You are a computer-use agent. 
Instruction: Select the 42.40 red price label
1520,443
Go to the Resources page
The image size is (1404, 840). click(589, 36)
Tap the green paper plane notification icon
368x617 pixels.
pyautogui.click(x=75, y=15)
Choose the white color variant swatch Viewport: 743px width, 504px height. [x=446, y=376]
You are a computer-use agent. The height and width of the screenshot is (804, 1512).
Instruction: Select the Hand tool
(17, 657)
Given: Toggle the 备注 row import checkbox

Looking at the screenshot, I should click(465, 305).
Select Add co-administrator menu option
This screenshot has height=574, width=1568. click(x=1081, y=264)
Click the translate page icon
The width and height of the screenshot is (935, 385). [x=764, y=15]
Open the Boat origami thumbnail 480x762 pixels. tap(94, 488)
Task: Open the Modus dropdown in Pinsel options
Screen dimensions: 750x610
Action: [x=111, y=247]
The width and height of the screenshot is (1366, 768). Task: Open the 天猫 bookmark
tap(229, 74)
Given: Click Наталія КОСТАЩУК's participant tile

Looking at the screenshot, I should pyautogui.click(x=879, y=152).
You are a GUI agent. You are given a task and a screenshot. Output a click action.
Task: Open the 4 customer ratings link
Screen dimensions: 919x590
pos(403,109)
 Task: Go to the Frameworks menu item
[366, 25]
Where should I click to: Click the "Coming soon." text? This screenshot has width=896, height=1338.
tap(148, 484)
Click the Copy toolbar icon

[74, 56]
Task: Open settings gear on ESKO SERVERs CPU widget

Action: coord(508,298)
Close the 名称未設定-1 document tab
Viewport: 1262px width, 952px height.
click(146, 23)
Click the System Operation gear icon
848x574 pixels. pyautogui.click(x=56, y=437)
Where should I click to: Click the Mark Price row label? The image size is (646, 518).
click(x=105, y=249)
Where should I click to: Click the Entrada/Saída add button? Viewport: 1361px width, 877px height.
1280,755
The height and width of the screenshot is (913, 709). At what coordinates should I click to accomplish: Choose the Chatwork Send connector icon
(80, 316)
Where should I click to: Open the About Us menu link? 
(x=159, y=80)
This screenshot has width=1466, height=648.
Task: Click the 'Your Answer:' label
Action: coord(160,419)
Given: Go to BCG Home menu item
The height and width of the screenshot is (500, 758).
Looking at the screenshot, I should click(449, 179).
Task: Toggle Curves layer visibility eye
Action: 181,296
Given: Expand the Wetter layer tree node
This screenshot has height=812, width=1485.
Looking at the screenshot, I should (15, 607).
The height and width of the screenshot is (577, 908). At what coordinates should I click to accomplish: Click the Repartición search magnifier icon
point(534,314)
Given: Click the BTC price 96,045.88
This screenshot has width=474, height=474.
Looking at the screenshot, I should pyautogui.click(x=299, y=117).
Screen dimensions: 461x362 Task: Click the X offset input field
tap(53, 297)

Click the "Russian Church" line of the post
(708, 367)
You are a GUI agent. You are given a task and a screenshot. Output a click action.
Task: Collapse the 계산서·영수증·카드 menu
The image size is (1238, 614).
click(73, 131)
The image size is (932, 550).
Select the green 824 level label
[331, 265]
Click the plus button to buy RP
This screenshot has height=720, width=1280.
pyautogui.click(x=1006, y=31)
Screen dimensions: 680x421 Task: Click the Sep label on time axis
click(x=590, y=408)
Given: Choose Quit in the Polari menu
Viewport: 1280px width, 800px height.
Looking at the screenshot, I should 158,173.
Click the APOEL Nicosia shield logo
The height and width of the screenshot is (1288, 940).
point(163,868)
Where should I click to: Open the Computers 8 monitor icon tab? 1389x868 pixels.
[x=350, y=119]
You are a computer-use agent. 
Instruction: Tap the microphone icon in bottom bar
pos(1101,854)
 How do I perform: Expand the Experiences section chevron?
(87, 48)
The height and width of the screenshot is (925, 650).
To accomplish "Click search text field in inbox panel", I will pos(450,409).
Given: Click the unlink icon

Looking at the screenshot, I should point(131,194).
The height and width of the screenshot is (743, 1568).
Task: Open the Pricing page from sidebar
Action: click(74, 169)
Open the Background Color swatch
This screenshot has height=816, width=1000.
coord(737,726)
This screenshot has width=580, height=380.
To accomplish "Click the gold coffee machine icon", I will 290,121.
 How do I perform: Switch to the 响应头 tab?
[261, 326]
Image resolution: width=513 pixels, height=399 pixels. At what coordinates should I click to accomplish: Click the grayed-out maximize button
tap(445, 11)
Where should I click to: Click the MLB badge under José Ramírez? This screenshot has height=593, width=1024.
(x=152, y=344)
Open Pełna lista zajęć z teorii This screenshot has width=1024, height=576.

[Task objective]
Output each of the records exactly as it stands above.

[Worked solution]
You are a computer-use agent. 
Instruction: Select the 42.40 red price label
1520,443
Go to the Resources page
The image size is (1404, 840). click(589, 36)
Tap the green paper plane notification icon
368x617 pixels.
pyautogui.click(x=75, y=15)
Choose the white color variant swatch Viewport: 743px width, 504px height. [x=446, y=376]
You are a computer-use agent. The height and width of the screenshot is (804, 1512).
Instruction: Select the Hand tool
(17, 657)
Given: Toggle the 备注 row import checkbox

Looking at the screenshot, I should click(465, 305).
Select Add co-administrator menu option
This screenshot has height=574, width=1568. click(x=1081, y=264)
Click the translate page icon
The width and height of the screenshot is (935, 385). [x=764, y=15]
Open the Boat origami thumbnail 480x762 pixels. tap(94, 488)
Task: Open the Modus dropdown in Pinsel options
Screen dimensions: 750x610
Action: [x=111, y=247]
The width and height of the screenshot is (1366, 768). Task: Open the 天猫 bookmark
tap(229, 74)
Given: Click Наталія КОСТАЩУК's participant tile

Looking at the screenshot, I should pyautogui.click(x=879, y=152).
You are a GUI agent. You are given a task and a screenshot. Output a click action.
Task: Open the 4 customer ratings link
Screen dimensions: 919x590
pos(403,109)
 Task: Go to the Frameworks menu item
[366, 25]
Where should I click to: Click the "Coming soon." text? This screenshot has width=896, height=1338.
tap(148, 484)
Click the Copy toolbar icon

[74, 56]
Task: Open settings gear on ESKO SERVERs CPU widget

Action: coord(508,298)
Close the 名称未設定-1 document tab
Viewport: 1262px width, 952px height.
click(146, 23)
Click the System Operation gear icon
848x574 pixels. pyautogui.click(x=56, y=437)
Where should I click to: Click the Mark Price row label? The image size is (646, 518).
click(x=105, y=249)
Where should I click to: Click the Entrada/Saída add button? Viewport: 1361px width, 877px height.
1280,755
The height and width of the screenshot is (913, 709). At what coordinates should I click to accomplish: Choose the Chatwork Send connector icon
(80, 316)
Where should I click to: Open the About Us menu link? 
(x=159, y=80)
This screenshot has width=1466, height=648.
Task: Click the 'Your Answer:' label
Action: coord(160,419)
Given: Go to BCG Home menu item
The height and width of the screenshot is (500, 758).
Looking at the screenshot, I should click(449, 179).
Task: Toggle Curves layer visibility eye
Action: 181,296
Given: Expand the Wetter layer tree node
This screenshot has height=812, width=1485.
Looking at the screenshot, I should (15, 607).
The height and width of the screenshot is (577, 908). At what coordinates should I click to accomplish: Click the Repartición search magnifier icon
point(534,314)
Given: Click the BTC price 96,045.88
This screenshot has width=474, height=474.
Looking at the screenshot, I should pyautogui.click(x=299, y=117).
Screen dimensions: 461x362 Task: Click the X offset input field
tap(53, 297)

Click the "Russian Church" line of the post
(708, 367)
You are a GUI agent. You are given a task and a screenshot. Output a click action.
Task: Collapse the 계산서·영수증·카드 menu
The image size is (1238, 614).
click(73, 131)
The image size is (932, 550).
Select the green 824 level label
[331, 265]
Click the plus button to buy RP
This screenshot has height=720, width=1280.
pyautogui.click(x=1006, y=31)
Screen dimensions: 680x421 Task: Click the Sep label on time axis
click(x=590, y=408)
Given: Choose Quit in the Polari menu
Viewport: 1280px width, 800px height.
Looking at the screenshot, I should 158,173.
Click the APOEL Nicosia shield logo
The height and width of the screenshot is (1288, 940).
point(163,868)
Where should I click to: Open the Computers 8 monitor icon tab? 1389x868 pixels.
[x=350, y=119]
You are a computer-use agent. 
Instruction: Tap the microphone icon in bottom bar
pos(1101,854)
 How do I perform: Expand the Experiences section chevron?
(87, 48)
The height and width of the screenshot is (925, 650).
To accomplish "Click search text field in inbox panel", I will pos(450,409).
Given: Click the unlink icon

Looking at the screenshot, I should point(131,194).
The height and width of the screenshot is (743, 1568).
Task: Open the Pricing page from sidebar
Action: click(74, 169)
Open the Background Color swatch
This screenshot has height=816, width=1000.
coord(737,726)
This screenshot has width=580, height=380.
To accomplish "Click the gold coffee machine icon", I will 290,121.
 How do I perform: Switch to the 响应头 tab?
[261, 326]
Image resolution: width=513 pixels, height=399 pixels. At what coordinates should I click to accomplish: Click the grayed-out maximize button
tap(445, 11)
Where should I click to: Click the MLB badge under José Ramírez? This screenshot has height=593, width=1024.
(x=152, y=344)
Open Pełna lista zajęć z teorii This screenshot has width=1024, height=576.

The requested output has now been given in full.